[SELECTED PASSAGE Boundary: Start]
Howell who had the Thiepval task in hand I had first known at Uskub in Macedonia in the days of the Macedonian revolution, when Hilmi Pasha was juggling with the Powers of Europe and autonomy--days which seem far away. A lieutenant then, Howell had an assignment from _The Times_, while home on leave from India, in order to make a study of the Balkan situation. In our walks around Uskub as we discussed the politics and the armies of the world I found that all was grist that came to his keen mind. His ideas about soldiering were explicit and practical. It was such hard-working, observant officers as he, most of them students at one time or another at the Staff College, who, when the crisis came, as the result of their application in peace time, became the organizers and commanders of the New Army. The lieutenant I had met at Uskub was now, at thirty-eight, the director of the tactics of an army corps which was solving the problem of reducing the most redoubtable of field works.
Whenever I think of the Staff College I am reminded that at the close of the American Civil War the commanders of all the armies and most of the corps were graduates of West Point, which serves to prove that a man of ability with a good military education has the start of one who has not, though no laws govern geniuses; and if we should ever have to fight another great war I look for our generals to have studied at Leavenworth and when the war ends for the leaders to be men whom the public did not know when it began.
"We shall have another show to-morrow and I think that will be a good one, too," said Howell.
[SELECTED PASSAGE Boundary: End]
[SOURCE DATA Boundary: Start]
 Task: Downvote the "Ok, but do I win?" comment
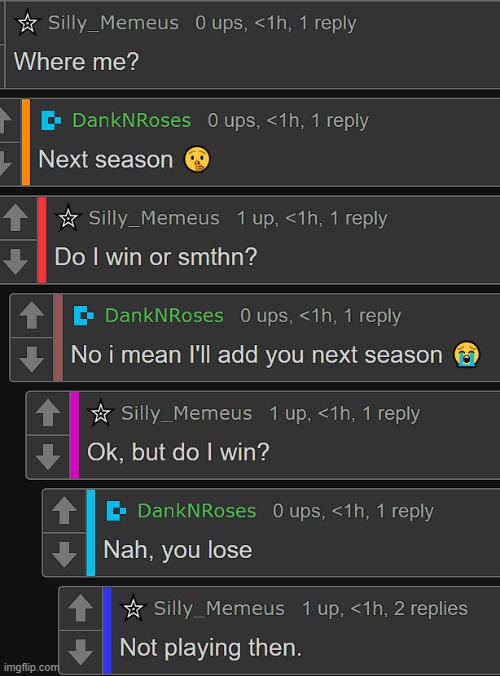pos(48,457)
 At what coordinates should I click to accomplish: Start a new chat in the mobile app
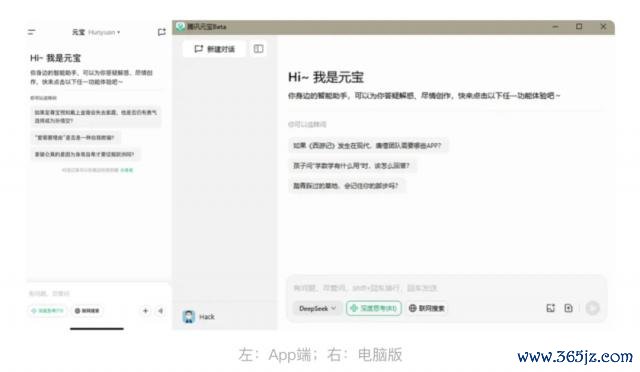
[SOURCE DATA Boundary: End]
[SOURCE DATA Boundary: Start]
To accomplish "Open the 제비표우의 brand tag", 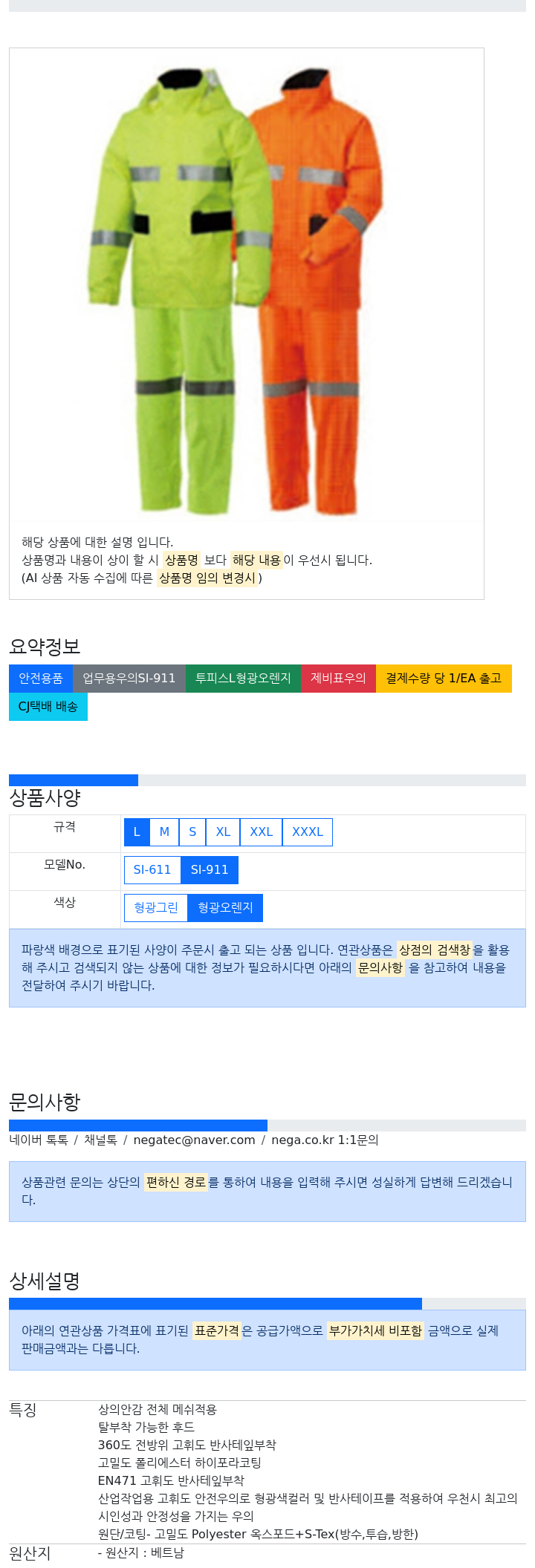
[SOURCE DATA Boundary: End]
- [WORK INSTRUCTION 1]: In the passage about Howell, rewrite the part from "Whenever I think" up to and including "when it began.", replacing "West Point" with "the Military Academy".
- [WORK INSTRUCTION 2]: According to the passage about Howell, how old was Howell when he directed the tactics of an army corps?

- [YOUR RESPONSE 1]:
Whenever I think of the Staff College I am reminded that at the close of the American Civil War the commanders of all the armies and most of the corps were graduates of the Military Academy, which serves to prove that a man of ability with a good military education has the start of one who has not, though no laws govern geniuses; and if we should ever have to fight another great war I look for our generals to have studied at Leavenworth and when the war ends for the leaders to be men whom the public did not know when it began.

- [YOUR RESPONSE 2]: Thirty-eight.